Amazon’s chief executive, Jeff Bezos, has admitted that he has made billions of dollars of failures on experiments, including the failed Fire Phone.
Bezos said that embracing failures was an important part of surviving and thriving as a modern business, commenting on projects from the Kindle to the “Prime Air” drone delivery service, which he said is more than a publicity stunt.
“I’ve made billions of dollars of failures at amazon.com. Literally,” Bezos told the Business Insider Ignition conference in New York, saying that it would be akin to having “a root canal with no anaesthesia” to dwell on them.
“None of those things are fun, but they also don’t matter,” said Bezos. “What really matters is that companies that don’t continue to experiment – companies that don’t embrace failure – they eventually get into a desperate position, where the only thing they can do is make a ‘Hail Mary’ bet at the very end of their corporate existence. I don’t believe in bet-the-company bets.”
‘A few big successes compensate for dozens and dozens of things that didn’t work’
Bezos explained that many of his experiments that have paid off, including Amazon Web Services, Kindle, Amazon Prime, and Amazon Marketplace, have made Amazon what it is today and funded further experimentation.
“If you’re going to take bold bets, they’re going to be experiments,” Bezos said. “And if they’re experiments you don’t know ahead of time if they’re going to work. Experiments are by their very nature prone to failure. But a few big successes compensate for dozens and dozens of things that didn’t work.”
Bezos says that he’s undeterred by the sluggish uptake, which Amazon says that it has learned a lot about, and that he believes it will success and even if it doesn’t it was conducting an experiment.
“I feel it takes more time to analyse something like that,” stated Bezos, saying that people should “stay tuned” as Amazon continues to iterate its smartphone offering.
‘Super clear about what kind of company you’re trying to build’
Another “bet” that has many speculating that it is just a publicity stunt and will never materialise into a real service is Amazon’s “Prime Air” drone delivery service.
Bezos said that Amazon is working hard on iterating the drone technology, but warned that the US is likely to fall behind in the new field as other countries more readily adopt commercial drone technology.
“You have to be super clear about what kind of company you’re trying to build,” Bezos said of the out-there experiment with drones. “We said we were going to take big bets.
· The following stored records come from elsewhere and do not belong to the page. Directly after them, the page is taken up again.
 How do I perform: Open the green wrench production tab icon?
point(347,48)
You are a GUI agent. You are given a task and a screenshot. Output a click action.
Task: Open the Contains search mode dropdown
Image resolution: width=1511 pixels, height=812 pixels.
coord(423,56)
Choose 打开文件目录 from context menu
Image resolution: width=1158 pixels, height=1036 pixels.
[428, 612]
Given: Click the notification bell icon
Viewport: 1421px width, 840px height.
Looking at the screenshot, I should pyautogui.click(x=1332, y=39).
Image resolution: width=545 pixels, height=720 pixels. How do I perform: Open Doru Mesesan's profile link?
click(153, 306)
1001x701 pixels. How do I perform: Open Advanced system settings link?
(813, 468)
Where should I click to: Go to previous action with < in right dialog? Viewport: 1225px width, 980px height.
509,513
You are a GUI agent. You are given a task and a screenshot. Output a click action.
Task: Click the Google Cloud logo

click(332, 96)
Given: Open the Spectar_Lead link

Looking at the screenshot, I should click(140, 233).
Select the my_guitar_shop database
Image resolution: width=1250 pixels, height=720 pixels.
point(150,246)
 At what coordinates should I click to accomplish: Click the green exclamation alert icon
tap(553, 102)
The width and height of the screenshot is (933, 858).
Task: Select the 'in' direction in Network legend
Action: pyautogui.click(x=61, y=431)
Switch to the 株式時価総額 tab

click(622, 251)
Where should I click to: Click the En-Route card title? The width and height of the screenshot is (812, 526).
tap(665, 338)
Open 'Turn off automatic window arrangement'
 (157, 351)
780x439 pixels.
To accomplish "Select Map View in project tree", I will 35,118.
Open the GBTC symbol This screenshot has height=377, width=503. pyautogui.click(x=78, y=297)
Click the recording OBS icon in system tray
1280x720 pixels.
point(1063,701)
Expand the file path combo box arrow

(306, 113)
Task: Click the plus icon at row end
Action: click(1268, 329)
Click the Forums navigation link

We said we were going to fail.”
Bezos not only takes risks with Amazon’s businesses, but his own personal fortune, of which he sunk a small $250m chunk of his $30bn net worth into the Washington Post last year.
“I didn’t know anything about the newspaper business, but I did know about the internet,” said Bezos of the purchase stating that he is “very optimistic about the future of the Post” despite seeing it as “hopeless” from the outside.
The “big change” is underway transforming the newspaper from a local offering focused on the US capital into a national or global news offering, according to Bezos who has rarely spoken about his investment in the past.